Marah dengan apa yang terjadi di
depannya, Kaito melihat warna merah dan mulai beraksi. Karena tidak peduli
dengan robekan di otot-otot lengan, dia mengangkat kapaknya dan melemparkannya
dengan sekuat tenaga. Burung gagak yang sudah membunuh anak laki-laki itu dan
akan mengejar anak-anak lain terbelah oleh kapak terbang. Burung gagak lainnya
terjebak ke serangan ini dan terjatuh satu demi satu. Kaito berteriak sekeras
mungkin:
"Lari sekarang!"
Dengan teriakan Kaito yang kuat
sebagai isyarat, anak-anak bergegas pergi menuju pntu. Pemuda berambut merah itu mengikuti dari belakang.
Sambil mengambil pedang
yang sudah jatuh dari tangan anak
laki-laki yang sudah meninggal itu, Kaito memotong kepala burung gagak di
dekatnya saat dia berada di sana, dan dengan keras melemparkan mayat itu ke
arah kawanan gagak. Menghindari bangkai, gagak terbang.

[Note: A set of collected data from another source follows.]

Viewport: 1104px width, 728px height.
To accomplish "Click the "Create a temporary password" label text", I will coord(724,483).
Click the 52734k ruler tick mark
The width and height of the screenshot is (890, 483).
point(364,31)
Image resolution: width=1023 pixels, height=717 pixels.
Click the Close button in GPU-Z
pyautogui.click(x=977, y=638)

Memanfaatkan peluang ini, Kaito
bergegas melewati ambang pintu dan meraih obor di samping pintu lalu
melemparkannya ke tubuh gagak yang mati. Api mulai menyebar, yang seharusnya bisa memberi mereka beberapa waktu.
Sementara gagak mengepakkan
sayapnya untuk mengusir asap yang mereka benci, Kaito bergegas kembali ke
pintu. Melanie dan anak-anak sudah berangkat, tapi entah kenapa, pemuda
berambut merah itu sedang menunggu Kaito. Berkedip, Kaito berteriak:
"Hei, tunggu apa lagi? Cepat
dan lari!"
"Uh oh..."
Pemuda berambut merah dan
Kaito mulai berlari bersama. Suara gagak berangsur-angsur memudar dari belakang
mereka. Sepertinya api berfungsi sebagai penghalang yang sangat efektif. Kaito dengan
tulus berharap bahwa gagak tidak akan mengejarnya.

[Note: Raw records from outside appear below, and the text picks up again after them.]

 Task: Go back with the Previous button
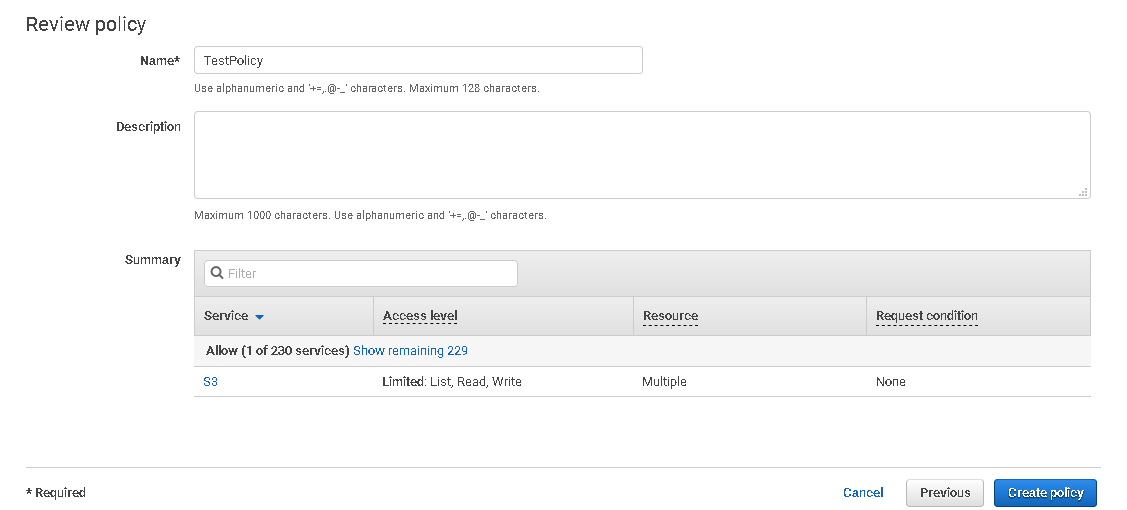point(945,493)
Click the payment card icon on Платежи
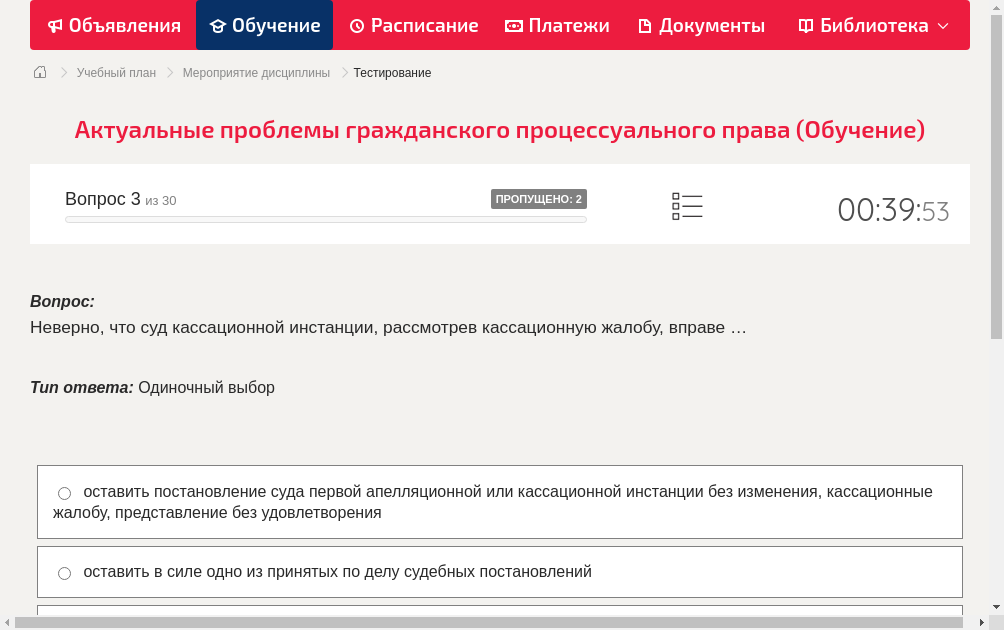 pyautogui.click(x=513, y=25)
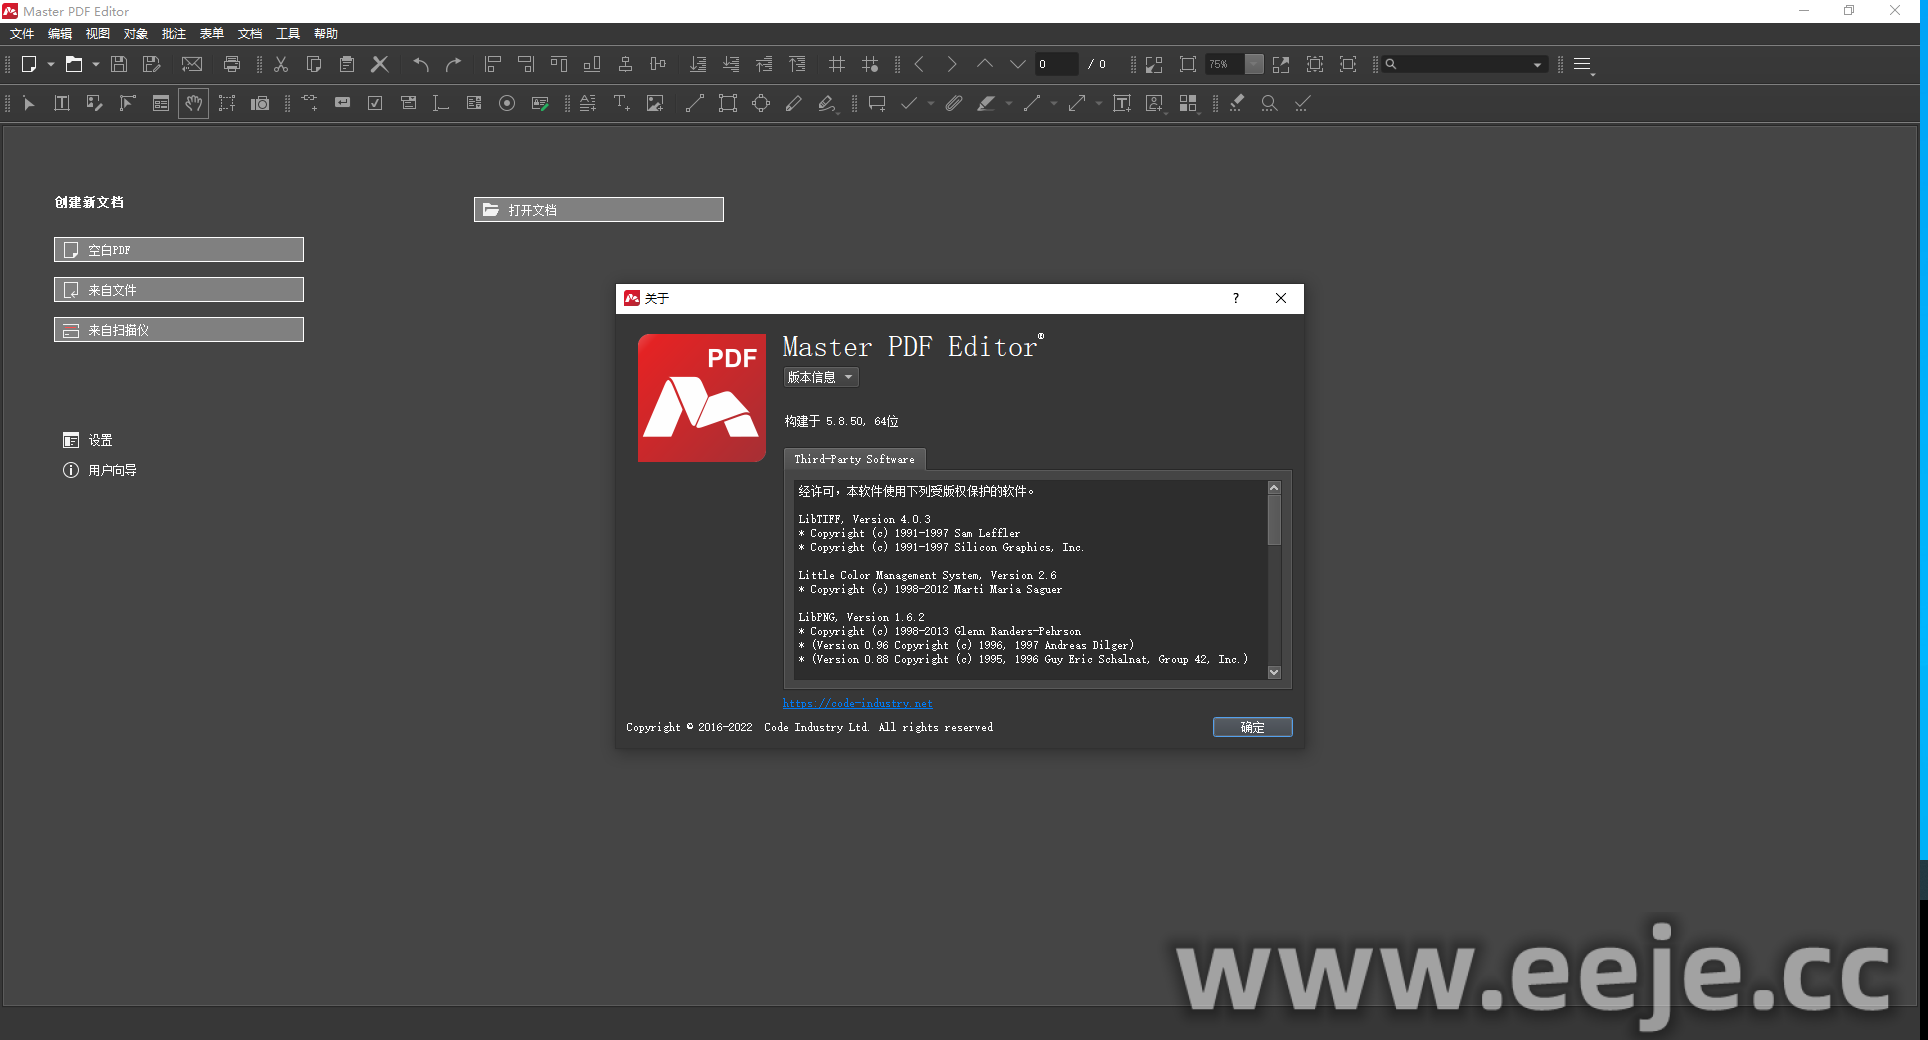Click the 确定 button in About dialog
This screenshot has width=1928, height=1040.
[x=1252, y=728]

Di dalam bagian yang redup, hanya
jejak Kaito dan rekannya yang bergema. Ragu-ragu, pemuda itu berbicara:
"Aku-aku Neue, siapa namamu,
tuan?"
"Aku Kaito, Sena
Kaito."
"Sena Kaito ... Maaf,
Kaito."
"Untuk apa?"
"Aku mencoba membunuhmu dan
bahkan mengatakan bahwa kau punya kehidupan yang istimewa dan mudah."
"Lupakan itu, orang bilang berbagai
macam hal gila akan terjadi di dalam situasi yang mendesak seperti ini."
"Tapi kau jauh lebih tenang
dari pada kami dan bahkan membunuh gagak untuk menyelamatkan kami. Kau luar biasa,
sangat menakjubkan. Kenapa kau begitu berani-"
Neue berhenti di tengah kalimat.
Kaito dan dia berbalik untuk melihat ke belakang mereka karena terkejut. Kaito
bisa merasakan kehadiran membengkak yang mengerikan. Disertai dengan suara
gemeresik yang sulit dideskripsikan, sesuatu yang hitam pun terlihat gelisah.
lubang mata serangga bersinar.
Delapan kaki gemuk merayap sepanjang dinding batu.
Di belakang Kaito dan Neue ada
seekor laba-laba raksasa.
Pada pengecekan lebih lanjut,
Kaito melihat bahwa kekejian ini ditutupi oleh beberapa bulu burung gagak dan
bahkan memiliki paruh yang tajam. Kaito menyadari alasan kenapa burung gagak tidak
mengejar mereka.
Berpikir bahwa api sudah berhasil mengalihkan perhatian, pemikiran yang sangat naif.
Mengetahui bahwa bentuk aslinya
berada pada posisi yang kurang menguntungkan di bagian bawah tanah, burung
gagak sudah bergabung ke bentuk seekor laba-laba.
Laba-laba itu mengeluarkan jaring
dan Kaito segera membela diri dengan menggunakan pedang itu. Di saat
berikutnya, ia menarik pedang itu kembali ke atas angin lalu melemparkannya.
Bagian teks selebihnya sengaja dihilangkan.